▸ **Materials provided**:
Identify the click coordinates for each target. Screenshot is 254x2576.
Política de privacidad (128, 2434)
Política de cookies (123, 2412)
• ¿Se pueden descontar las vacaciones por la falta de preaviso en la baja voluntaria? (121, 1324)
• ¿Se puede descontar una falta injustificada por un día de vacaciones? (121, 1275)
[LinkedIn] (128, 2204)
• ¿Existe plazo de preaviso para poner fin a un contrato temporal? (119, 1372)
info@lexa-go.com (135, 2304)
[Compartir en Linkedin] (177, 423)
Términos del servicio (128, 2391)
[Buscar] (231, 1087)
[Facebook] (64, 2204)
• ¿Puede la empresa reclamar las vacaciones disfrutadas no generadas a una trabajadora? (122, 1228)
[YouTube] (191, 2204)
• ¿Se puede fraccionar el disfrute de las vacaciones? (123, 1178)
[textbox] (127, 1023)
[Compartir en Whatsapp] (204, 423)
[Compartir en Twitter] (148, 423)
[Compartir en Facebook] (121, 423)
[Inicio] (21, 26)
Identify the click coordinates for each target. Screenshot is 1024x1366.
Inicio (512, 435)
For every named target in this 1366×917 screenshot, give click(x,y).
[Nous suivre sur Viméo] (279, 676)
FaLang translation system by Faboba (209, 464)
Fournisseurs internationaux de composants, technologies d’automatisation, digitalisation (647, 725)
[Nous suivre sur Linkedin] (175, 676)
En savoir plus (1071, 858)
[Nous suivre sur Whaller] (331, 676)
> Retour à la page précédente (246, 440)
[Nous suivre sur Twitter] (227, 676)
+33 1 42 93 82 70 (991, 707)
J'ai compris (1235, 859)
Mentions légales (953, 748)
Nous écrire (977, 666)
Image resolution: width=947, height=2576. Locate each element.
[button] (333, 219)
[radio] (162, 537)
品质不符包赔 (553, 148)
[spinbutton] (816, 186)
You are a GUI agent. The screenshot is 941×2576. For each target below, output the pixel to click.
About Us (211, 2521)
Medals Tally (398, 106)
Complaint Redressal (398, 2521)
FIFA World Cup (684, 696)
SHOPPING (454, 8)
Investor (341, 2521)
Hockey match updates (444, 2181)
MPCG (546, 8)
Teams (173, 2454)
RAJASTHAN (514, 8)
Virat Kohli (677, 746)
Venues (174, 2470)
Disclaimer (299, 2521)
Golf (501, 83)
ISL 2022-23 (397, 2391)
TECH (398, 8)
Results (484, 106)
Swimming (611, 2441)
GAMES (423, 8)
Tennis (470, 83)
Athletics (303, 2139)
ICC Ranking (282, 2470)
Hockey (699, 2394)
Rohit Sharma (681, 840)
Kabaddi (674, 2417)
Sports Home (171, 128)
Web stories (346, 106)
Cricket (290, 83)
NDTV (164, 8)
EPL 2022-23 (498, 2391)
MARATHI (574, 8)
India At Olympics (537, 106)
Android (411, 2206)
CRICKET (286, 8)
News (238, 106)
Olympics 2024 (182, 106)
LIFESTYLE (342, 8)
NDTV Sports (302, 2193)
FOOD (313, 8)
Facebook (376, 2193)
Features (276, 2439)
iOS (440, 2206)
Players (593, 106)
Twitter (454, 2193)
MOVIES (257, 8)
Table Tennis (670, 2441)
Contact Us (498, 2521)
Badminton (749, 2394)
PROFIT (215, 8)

▸ **Problem**:
Go through the entries above and copy each line holding the string "Compartir".

▸ **Solution**:
[Compartir en Linkedin] (177, 423)
[Compartir en Whatsapp] (204, 423)
[Compartir en Twitter] (148, 423)
[Compartir en Facebook] (121, 423)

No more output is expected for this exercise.